Box 4. Obtain the resources in advance that will be needed to correct collection mode errors subsequently

Analysis of measurement effects requires the assumption that there is no non-observable composition bias between respondents via different collection modes and that each respondent via one collection mode will find a comparable individual among respondents via the other mode. There are solutions available to ensure the closest possible alignment with these assumptions, but they must be thought out in advance of the collection operations.

  • An initial method involves having a disjointed control sample, on which the survey will be conducted via one of the mixed-mode sample collection modes. Ideally, the protocol dedicated to this sample should not only be based on the reference mode for the subject of the survey (i.e. leading to minimal measurement bias) but should also maximise the collection rate, which is often difficult.
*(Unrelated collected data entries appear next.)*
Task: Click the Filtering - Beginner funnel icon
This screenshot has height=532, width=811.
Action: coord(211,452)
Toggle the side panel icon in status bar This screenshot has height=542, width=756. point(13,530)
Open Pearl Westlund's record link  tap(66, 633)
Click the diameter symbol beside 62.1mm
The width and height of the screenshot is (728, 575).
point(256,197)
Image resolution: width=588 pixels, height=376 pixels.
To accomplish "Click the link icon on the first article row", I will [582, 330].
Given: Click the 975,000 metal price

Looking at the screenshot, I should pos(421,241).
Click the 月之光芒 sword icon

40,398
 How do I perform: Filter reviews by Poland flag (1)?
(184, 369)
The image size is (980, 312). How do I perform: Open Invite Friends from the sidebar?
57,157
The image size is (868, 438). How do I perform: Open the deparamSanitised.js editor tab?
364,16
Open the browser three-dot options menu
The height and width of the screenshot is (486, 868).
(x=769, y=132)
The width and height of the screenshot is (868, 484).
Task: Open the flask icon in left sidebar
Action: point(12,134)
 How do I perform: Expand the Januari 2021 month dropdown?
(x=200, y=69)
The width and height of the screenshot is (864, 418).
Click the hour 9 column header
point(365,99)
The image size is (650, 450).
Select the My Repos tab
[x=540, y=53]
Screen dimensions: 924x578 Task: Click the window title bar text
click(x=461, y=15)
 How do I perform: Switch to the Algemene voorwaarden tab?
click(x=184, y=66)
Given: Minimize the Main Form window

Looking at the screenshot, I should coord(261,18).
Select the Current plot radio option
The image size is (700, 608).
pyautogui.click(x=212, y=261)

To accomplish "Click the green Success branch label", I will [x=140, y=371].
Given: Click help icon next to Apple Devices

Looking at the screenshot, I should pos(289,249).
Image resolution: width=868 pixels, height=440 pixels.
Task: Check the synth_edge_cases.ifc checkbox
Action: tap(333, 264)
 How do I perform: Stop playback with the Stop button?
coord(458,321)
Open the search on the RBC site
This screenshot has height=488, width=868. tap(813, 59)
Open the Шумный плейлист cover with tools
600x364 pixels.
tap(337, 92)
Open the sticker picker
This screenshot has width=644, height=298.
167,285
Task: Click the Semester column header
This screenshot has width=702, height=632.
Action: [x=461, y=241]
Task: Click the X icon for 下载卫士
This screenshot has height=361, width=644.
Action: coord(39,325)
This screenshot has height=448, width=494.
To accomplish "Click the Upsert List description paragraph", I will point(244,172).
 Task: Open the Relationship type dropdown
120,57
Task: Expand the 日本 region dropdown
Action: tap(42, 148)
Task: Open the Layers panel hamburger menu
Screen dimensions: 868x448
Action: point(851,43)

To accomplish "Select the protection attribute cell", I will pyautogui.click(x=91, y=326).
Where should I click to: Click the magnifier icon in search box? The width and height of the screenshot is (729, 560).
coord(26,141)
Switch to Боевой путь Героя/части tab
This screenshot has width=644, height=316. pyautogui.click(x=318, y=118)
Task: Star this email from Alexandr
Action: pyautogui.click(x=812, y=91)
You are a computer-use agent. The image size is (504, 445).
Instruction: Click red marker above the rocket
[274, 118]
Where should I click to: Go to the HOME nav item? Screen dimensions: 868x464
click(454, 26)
In the event of a trade-off between reducing measurement bias and maximising the collection rate, preference should be given to the collection rate, so as to obtain a sample containing all the profiles to be compared in each collection mode. This method can therefore be widely applied to multiple sub-samples, resulting in several different combinations of collection methods.
  • Another method, which supplements the first, is to add relevant questions directly to the questionnaire. These questions should make it possible to ensure comparability between respondents via each of the collection methods in a more robust way than with the information available in the sampling frame or with conventional socio-demographic variables. For example, they may relate to the uses of different collection methods. It is important, however, that these variables are not themselves subject to measurement effects.

These methods are effective, but there is always a risk that profiles of specific respondents will have very little representation via one collection mode, making it difficult to assess and correct measurement effects. In addition, the effects can vary from one sub-population to another, which can greatly complicate the analysis.

  • Another method, which performs particularly well, involves re-interviewing the same individuals, with a certain delay, via two different collection methods. The test is based on the strong assumption that the responses provided via the second mode are not affected by the earlier participation in the first method. In so far as the situation created by this protocol is very artificial, it is necessary to take particular care regarding contact with the respondent. It is also recommended that changes be made to the questionnaire, replacing the least important questions with didactic efforts to justify this fresh interview (Ouvrir dans un nouvel ongletKlausch, 2014).
  • Another solution involves randomly assigning a collection method after obtaining agreement to participate, obtained following an initial request (ideally made via a different mode of contact than the collection methods tested). Estimates are then free from bias (on the sample of respondents) if the post-agreement response rate reaches 100% (which is unlikely). However, this method typically allows control of the two selection phases (one relating to the survey and the other relating to the method), which increases its reliability in relation to a conventional mixed-mode protocol.

The MIMOD project (Box 2) has made it possible to identify the modes specifically used in national statistical institutes to aggregate data from different collection modes and to update the knowledge gained on mixed-mode surveys. While there is beginning to be a wealth of experience in measuring the effects of collection modes shared among European countries, experience in correcting such effects remains rare, as does scientific literature on the subject.

There are several possible correction modes, but they remain bound by strong limitations, hence the most commonly taken option of not correcting for collection mode effects.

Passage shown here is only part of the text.